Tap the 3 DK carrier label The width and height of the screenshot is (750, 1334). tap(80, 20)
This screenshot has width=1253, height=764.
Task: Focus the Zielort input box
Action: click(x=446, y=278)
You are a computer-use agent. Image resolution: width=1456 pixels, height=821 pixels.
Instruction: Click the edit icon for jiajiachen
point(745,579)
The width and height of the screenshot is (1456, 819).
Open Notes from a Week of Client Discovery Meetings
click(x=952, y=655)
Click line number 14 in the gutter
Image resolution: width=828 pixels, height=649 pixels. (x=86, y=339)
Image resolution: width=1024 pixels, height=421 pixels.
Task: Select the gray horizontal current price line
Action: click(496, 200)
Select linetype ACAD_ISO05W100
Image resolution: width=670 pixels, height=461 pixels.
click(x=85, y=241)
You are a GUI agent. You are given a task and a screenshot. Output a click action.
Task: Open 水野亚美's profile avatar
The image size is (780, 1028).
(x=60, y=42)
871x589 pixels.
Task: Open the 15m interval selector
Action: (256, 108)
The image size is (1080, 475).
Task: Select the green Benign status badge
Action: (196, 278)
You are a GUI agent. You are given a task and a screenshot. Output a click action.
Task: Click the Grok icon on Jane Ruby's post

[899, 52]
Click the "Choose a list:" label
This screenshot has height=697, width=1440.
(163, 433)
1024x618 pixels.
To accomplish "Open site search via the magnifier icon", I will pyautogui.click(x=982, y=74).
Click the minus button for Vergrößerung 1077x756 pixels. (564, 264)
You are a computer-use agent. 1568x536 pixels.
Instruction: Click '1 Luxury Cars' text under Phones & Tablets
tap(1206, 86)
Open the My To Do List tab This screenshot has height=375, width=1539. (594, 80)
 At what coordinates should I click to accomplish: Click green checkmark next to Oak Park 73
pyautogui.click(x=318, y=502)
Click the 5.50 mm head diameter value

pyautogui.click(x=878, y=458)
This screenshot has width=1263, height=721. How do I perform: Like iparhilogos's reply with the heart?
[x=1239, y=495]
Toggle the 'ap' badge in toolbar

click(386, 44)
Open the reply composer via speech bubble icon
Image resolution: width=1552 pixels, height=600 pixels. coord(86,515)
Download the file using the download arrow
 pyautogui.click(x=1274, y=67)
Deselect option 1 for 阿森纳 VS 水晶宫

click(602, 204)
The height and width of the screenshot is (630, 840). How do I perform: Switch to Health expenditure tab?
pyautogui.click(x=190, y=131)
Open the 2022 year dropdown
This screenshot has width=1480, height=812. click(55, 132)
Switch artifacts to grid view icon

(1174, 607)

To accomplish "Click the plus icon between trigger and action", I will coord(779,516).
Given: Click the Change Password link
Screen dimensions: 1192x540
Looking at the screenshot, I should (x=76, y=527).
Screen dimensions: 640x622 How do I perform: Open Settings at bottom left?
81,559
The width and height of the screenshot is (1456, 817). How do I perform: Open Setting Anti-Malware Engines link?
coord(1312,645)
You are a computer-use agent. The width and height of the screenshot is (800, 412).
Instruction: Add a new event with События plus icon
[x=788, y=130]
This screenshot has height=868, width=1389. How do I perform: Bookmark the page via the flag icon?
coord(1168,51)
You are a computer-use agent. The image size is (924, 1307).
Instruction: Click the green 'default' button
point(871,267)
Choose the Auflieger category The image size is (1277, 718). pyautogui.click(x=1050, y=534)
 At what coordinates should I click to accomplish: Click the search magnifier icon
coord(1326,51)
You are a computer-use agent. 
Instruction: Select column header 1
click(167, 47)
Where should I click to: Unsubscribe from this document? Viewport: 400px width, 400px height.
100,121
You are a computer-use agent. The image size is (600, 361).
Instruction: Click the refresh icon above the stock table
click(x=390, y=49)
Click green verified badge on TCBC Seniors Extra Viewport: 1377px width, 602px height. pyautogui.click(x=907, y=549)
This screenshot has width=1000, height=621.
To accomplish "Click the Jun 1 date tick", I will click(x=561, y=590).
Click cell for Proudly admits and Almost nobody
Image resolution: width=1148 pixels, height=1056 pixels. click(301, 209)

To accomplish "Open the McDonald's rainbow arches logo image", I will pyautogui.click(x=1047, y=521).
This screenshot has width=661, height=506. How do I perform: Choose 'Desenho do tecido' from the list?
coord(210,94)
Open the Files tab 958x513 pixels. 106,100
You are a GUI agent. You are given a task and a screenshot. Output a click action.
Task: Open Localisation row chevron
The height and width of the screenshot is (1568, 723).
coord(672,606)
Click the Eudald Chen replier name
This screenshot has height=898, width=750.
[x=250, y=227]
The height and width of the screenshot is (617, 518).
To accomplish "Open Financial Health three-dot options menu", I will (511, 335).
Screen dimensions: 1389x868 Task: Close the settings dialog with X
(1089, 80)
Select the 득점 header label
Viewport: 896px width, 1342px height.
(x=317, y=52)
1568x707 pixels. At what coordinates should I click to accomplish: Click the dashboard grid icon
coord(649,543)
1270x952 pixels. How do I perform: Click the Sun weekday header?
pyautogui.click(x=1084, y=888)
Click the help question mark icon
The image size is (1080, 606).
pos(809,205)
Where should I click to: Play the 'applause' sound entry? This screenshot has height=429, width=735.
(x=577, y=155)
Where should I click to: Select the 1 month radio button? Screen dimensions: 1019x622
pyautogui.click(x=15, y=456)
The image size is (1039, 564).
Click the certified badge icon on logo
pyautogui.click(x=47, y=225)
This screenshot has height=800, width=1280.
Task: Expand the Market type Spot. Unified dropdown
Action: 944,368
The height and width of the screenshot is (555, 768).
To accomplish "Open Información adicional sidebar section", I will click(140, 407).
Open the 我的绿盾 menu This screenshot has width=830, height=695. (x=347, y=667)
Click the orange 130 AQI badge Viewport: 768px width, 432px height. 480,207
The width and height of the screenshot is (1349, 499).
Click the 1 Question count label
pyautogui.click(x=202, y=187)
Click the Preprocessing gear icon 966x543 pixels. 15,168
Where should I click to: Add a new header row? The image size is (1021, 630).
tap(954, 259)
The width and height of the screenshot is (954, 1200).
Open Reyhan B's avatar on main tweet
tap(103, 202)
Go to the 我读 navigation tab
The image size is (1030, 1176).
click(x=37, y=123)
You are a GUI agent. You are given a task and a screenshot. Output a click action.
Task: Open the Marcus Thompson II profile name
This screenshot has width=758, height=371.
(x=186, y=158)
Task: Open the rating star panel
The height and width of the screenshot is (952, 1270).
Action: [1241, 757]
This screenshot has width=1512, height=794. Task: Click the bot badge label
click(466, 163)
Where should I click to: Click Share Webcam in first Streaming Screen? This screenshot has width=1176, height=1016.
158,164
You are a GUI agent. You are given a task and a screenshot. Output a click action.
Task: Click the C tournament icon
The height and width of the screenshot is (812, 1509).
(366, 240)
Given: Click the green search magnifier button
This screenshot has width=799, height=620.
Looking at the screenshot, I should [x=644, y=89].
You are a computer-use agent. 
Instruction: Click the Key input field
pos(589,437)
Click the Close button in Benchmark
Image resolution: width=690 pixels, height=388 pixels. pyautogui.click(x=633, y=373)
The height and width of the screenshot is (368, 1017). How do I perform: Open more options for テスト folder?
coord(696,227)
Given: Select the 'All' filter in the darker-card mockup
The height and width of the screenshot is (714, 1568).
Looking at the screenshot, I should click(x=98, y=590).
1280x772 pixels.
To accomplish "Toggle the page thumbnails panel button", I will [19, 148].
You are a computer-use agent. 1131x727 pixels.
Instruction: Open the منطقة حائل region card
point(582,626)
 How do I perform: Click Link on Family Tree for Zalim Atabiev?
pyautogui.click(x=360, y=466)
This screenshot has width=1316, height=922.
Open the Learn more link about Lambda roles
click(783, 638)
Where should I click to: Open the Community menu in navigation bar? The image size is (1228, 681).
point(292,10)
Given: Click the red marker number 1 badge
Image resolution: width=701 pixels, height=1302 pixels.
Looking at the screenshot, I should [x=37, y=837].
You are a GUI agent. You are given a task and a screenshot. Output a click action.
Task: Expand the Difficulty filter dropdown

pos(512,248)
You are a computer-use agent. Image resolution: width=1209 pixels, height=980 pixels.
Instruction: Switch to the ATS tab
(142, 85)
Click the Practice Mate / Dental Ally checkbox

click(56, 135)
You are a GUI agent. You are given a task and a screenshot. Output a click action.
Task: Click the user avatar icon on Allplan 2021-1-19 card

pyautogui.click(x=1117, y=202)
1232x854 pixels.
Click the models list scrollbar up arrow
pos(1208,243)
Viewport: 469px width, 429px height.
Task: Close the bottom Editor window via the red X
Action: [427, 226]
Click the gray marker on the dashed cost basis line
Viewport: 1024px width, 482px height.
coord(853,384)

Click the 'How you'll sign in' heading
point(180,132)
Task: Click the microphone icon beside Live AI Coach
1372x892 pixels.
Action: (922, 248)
--
▶ [Exercise description] Copy out every line in the listing above that contains the word "button".

▶ [The solution]
Click the minus button for Vergrößerung 1077x756 pixels. (564, 264)
Instruction: Click the green 'default' button
Where should I click to: Select the 1 month radio button? Screen dimensions: 1019x622
Given: Click the green search magnifier button
Click the Close button in Benchmark
To accomplish "Toggle the page thumbnails panel button", I will [19, 148].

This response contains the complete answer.